To help you grasp the logic of astronomy, I have created a number of features within the book.

Special art spreads, mentioned earlier, provide an opportunity for you to create your own understanding and share in the satisfaction that scientists feel as they uncover the secrets of natural processes.

Guided discovery figures illustrate important ideas visually and guide students to understand relationships and contrasts interactively.

Windows on Science provide a parallel commentary on how all of science works. For example, the Windows point out where we are using statistical evidence, where we are reasoning by analogy, and where we are building a scientific model rather than a scientific hypothesis.

Guideposts on the opening page of each chap-ter help you see the organization of the book. The Guidepost connects the chapter with pre-ceding and following chapters to provide an overall organizational guide.

Review/Critical Inquiry at the end of each text section is a carefully designed question to help you review and synthesize concepts and understand the scientific procedures used in the section. A short answer follows to show how scientists construct logical arguments (from observations, evidence, theories, and natural laws) that lead to a conclusion. A further question then gives you a chance to construct your own argument on a related issue.

End-of-Chapter Review Questions are designed to help you review and test your understanding of the material.

End-of-Chapter Discussion Questions go beyond the text and invite you to think critically and creatively about scientific questions.
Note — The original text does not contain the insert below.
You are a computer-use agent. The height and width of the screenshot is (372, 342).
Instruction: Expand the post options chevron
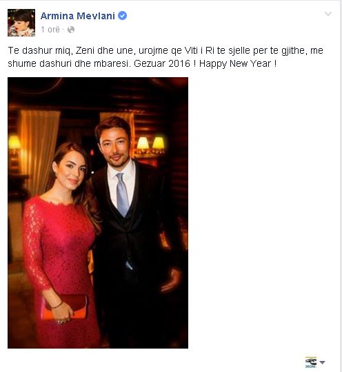point(328,14)
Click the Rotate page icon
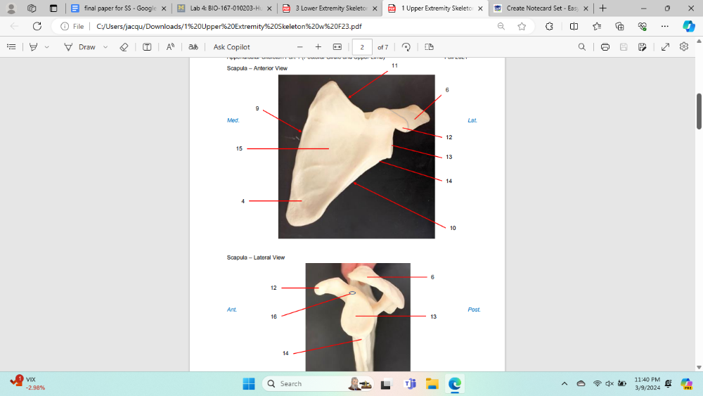The width and height of the screenshot is (703, 396). [406, 47]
You can think about these questions yourself or discuss them in class.

Critical Inquiries for the Web conclude each chapter by challenging you to use the World Wide Web to explore further and to think creatively and analytically about astronomy.
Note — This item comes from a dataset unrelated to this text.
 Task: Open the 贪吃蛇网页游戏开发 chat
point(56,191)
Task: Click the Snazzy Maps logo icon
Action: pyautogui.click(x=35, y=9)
Exploring The Sky are experiments you can perform with the software TheSky, experiments that will allow you to see the sky and celestial bodies in new ways on your own computer screen.

As additional aids, be aware that this book also includes, free of charge, the following electronic enhancements:

Virtual Astronomy Laboratories. This set of 20 online labs is free with a passcode included with every new copy of this textbook. The labs cover topics from helioseismology to dark mat-ter and allow you to submit your results electronically to your instructor or print them out to hand in. The first page of each chapter in this textbook notes which labs correlate to that chapter.

AceAstronomy. Take charge of your learning with the first assessment-centered student learning tool for astronomy. Access AceAstronomy free via the Web with the passcode card bound into this book and begin to maximize your study time with a host of interactive tutorials and quizzes that help you focus on what you need to learn to master astronomy.

TheSky Student Edition CD-ROM. With this CD-ROM, a personal computer becomes a powerful personal planetarium. Loaded with data on 118,000 stars and 13,000 deep-sky objects with images, it allows you to view the universe at any point in time from 4000 years ago to 8000 years in the future, to see the sky in motion, to view constellations, to print star charts, and much more.

InfoTrac® College Edition. You receive free unlimited access for one academic term to this online database of complete articles and images from more than 700 popular and scholarly periodicals of the past four years, updated daily. An online student guide gives you tips for using InfoTrac and correlates each chapter in this book to InfoTrac articles. (Check with your instructor for availability outside North America.)

The Brooks/Cole Astronomy Resource Center (www.brookscole.com/astronomy). Thousands of students and instructors visit this free Web site every week. The Astronomy Resource Center offers—among other things—online study aids, virtual field trips, and links to other sites.

Do not be humble. Astronomy tells us that the universe is vast and powerful, but it also tells us that we are astonishing creatures. We humans are the parts of the universe that think. The human brain is the most complex piece of matter known, so as you explore the universe, remember that it is your human brain that is capable of understanding the depth and beauty of the cosmos.